However, the uranium and plutonium concentration adjustment and the plutonium enrichment adjustment in the MOX fuel are carried out by adding and mixing oxide powder such as UO 2 during the manufacturing process. Was very cumbersome.
[0003]
In order to improve this, a process has been proposed in which the concentration of uranium and plutonium and the enrichment of plutonium are adjusted at the stage of the raw material uranyl nitrate aqueous solution and plutonium nitrate aqueous solution (liquid mixing process). In this liquid mixing process, after adjusting the concentration of plutonium and adjusting the enrichment level of plutonium at the stage of the raw material solution, heating and denitration are performed using microwaves in the same manner as described above to produce UO 3 and PuO 2 powders. And crush this. Subsequently, the pulverized powder was roasted and reduced to produce UO 2 and PuO 2 powders, granulated, formed into pellets, and finally sintered to obtain MOX fuel. According to this liquid mixing process, it is possible to reduce the number of times of composition measurement and measurement during the manufacturing process, and there is an advantage that the mixing of UO 2 powder is unnecessary.
[0004]
[Problems to be solved by the invention]
In the above two conventional methods, in the manufacturing process including the granulation process after the roasting reduction process, from the viewpoint of the critical safety management of the nuclear fuel material, it is desirable for the manufacturing equipment design to be a dry process that does not use water. A step of granulating by a dry method using stearic acid powder as a binder, and then compressing UO 2 and PuO 2 powders to produce a compact, which is crushed and classified to form a granulated powder is employed.
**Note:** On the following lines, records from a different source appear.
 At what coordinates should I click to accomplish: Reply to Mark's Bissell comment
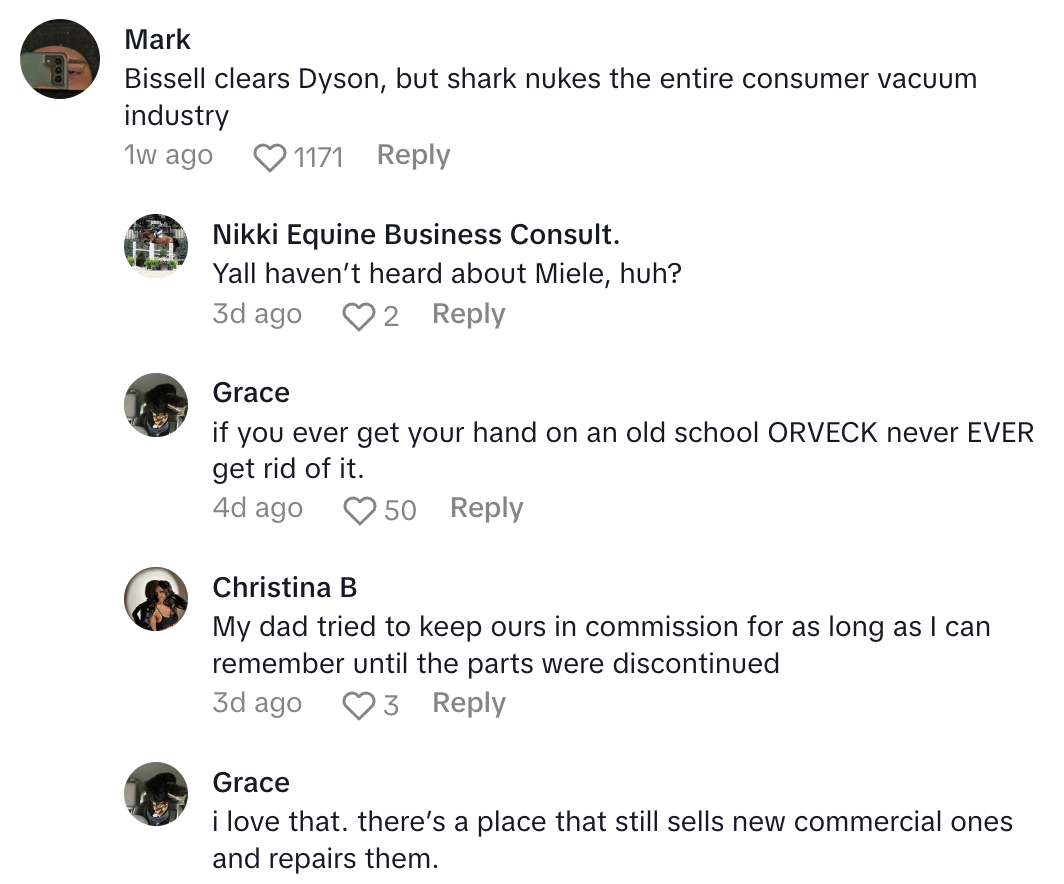[x=413, y=155]
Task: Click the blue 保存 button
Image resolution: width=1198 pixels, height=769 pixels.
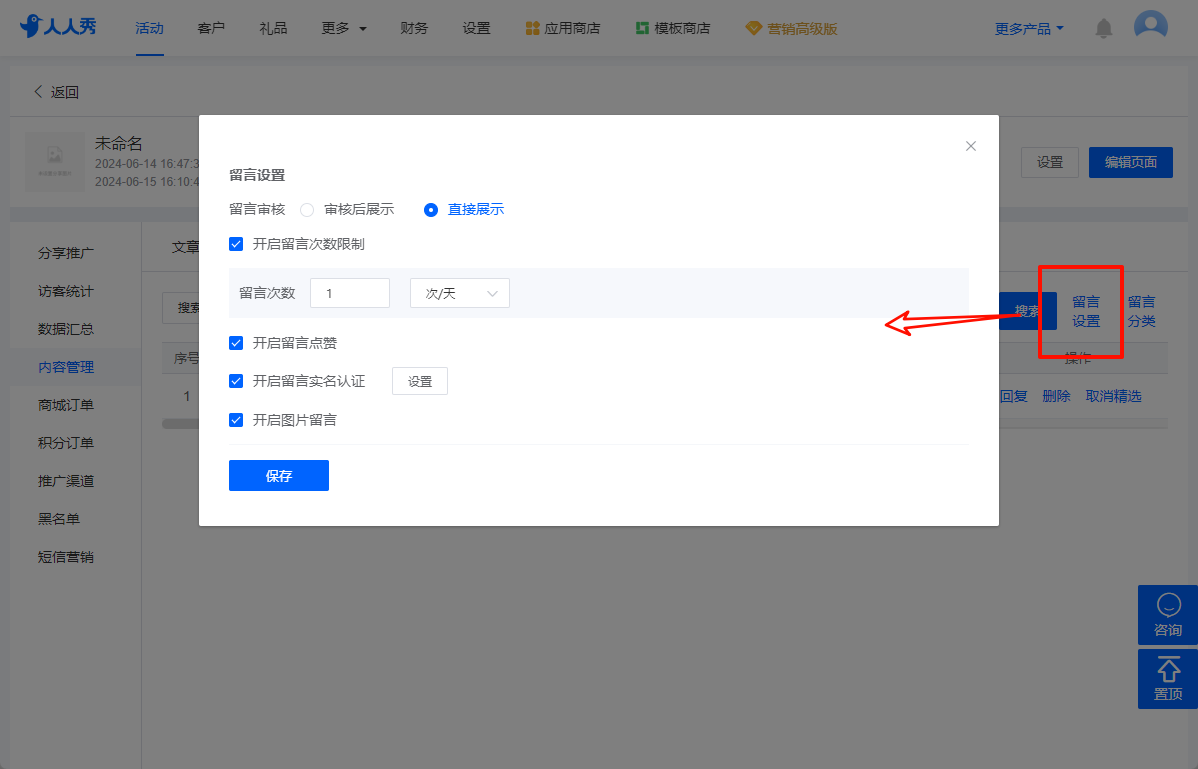Action: pos(279,476)
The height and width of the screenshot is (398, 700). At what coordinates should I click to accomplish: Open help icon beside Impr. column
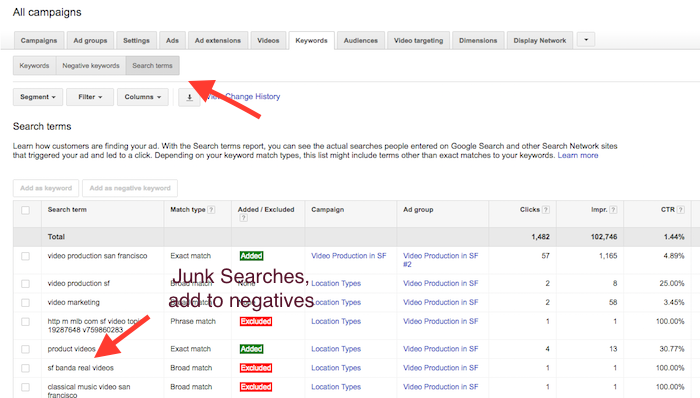pos(613,210)
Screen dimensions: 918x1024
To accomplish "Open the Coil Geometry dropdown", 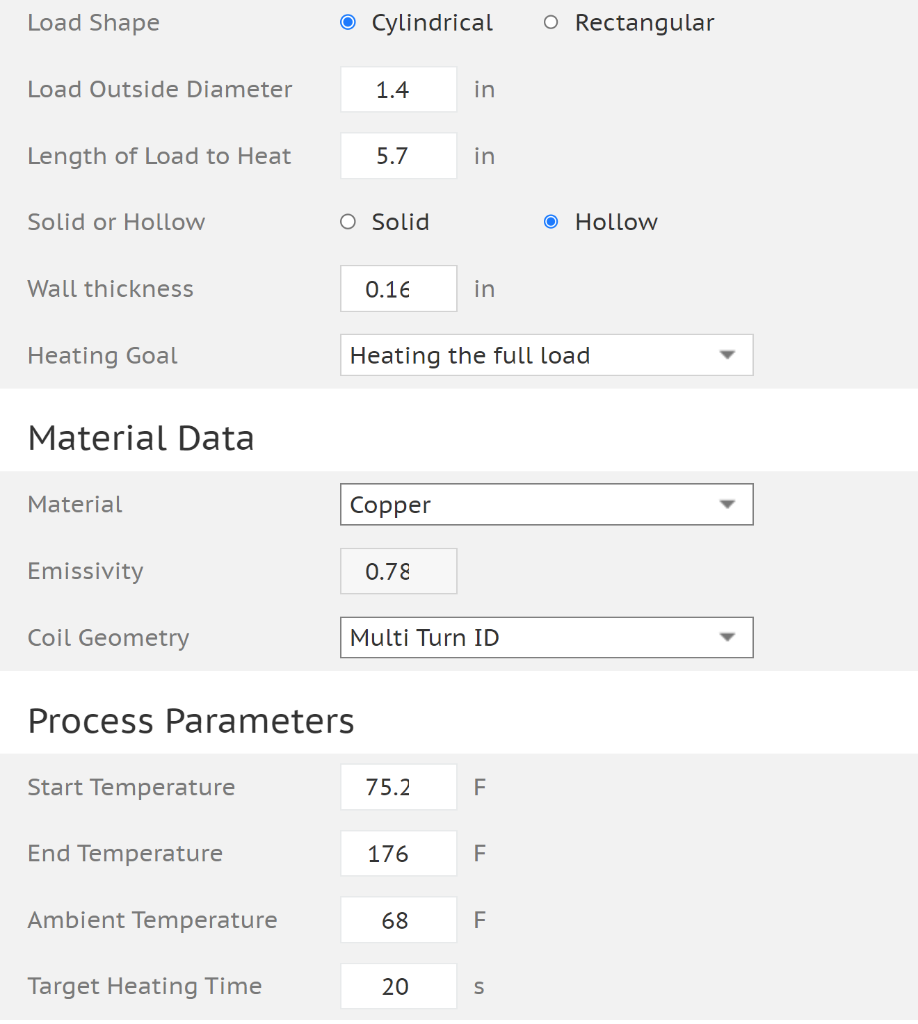I will pos(545,638).
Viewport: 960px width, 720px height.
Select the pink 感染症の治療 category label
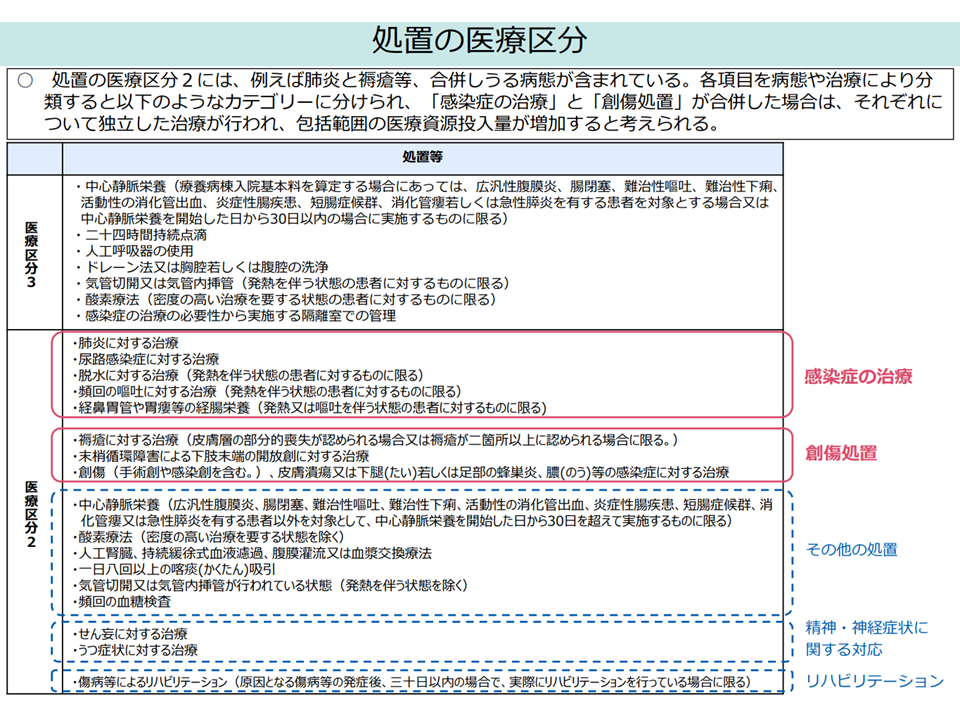point(858,377)
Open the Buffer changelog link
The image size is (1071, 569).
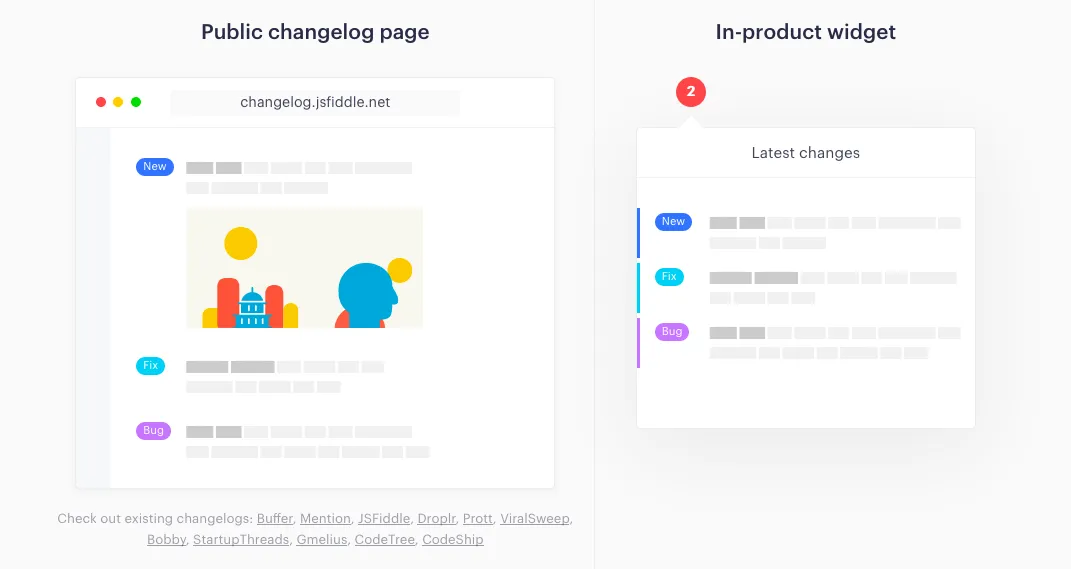click(275, 518)
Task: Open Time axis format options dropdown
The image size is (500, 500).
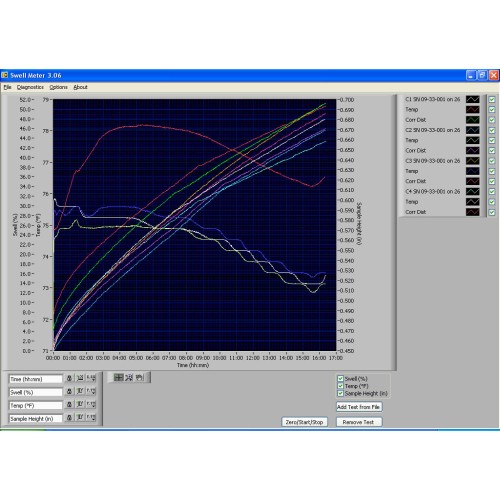Action: tap(91, 378)
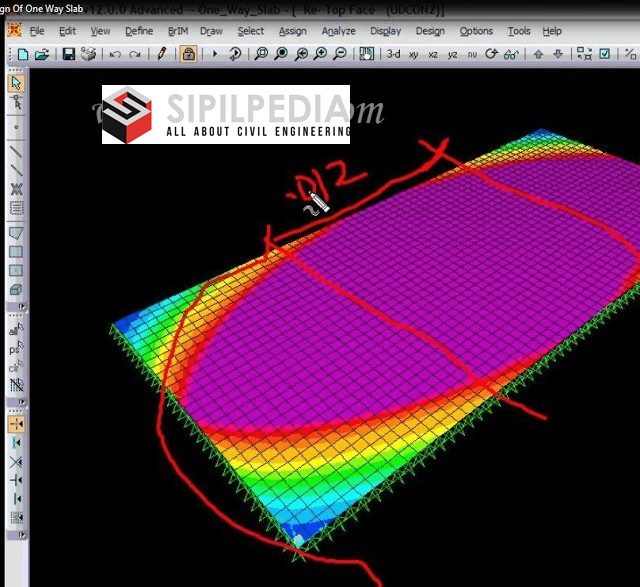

However, since UO 3 and PuO 2 powders obtained by microwave denitration by these methods are aggregates of very fine particles of submicron grade, dusting (microscopically) during the manufacturing process, especially in the granulation process. (Spattering of the powder) occurs, and there is a disadvantage that the scattering of the nuclear fuel material and the yield of the powder are reduced.
[0005]
An object of the present invention is to provide a nuclear fuel particle and a nuclear fuel pellet that do not cause dusting in the granulation process and reduce the yield of powder by making the process after the roasting reduction process dry to facilitate criticality safety management, making the design of manufacturing equipment easy It is in providing the manufacturing method of.
[0006]
[Means for Solving the Problems]
As shown in FIG. 1, the invention according to claim 1 includes a step 11 of producing an oxide powder 12 of nuclear fuel material by heating and denitrating an aqueous solution 10 containing nitrate of the nuclear fuel material using microwaves, Production of nuclear fuel particles including a step 13 of pulverization, a step of adding and mixing a liquid binder 16 to the pulverized oxide powder 14 to produce a granulated powder 18, and a step 19 of roasting and reducing the granulated powder 18 Is the method.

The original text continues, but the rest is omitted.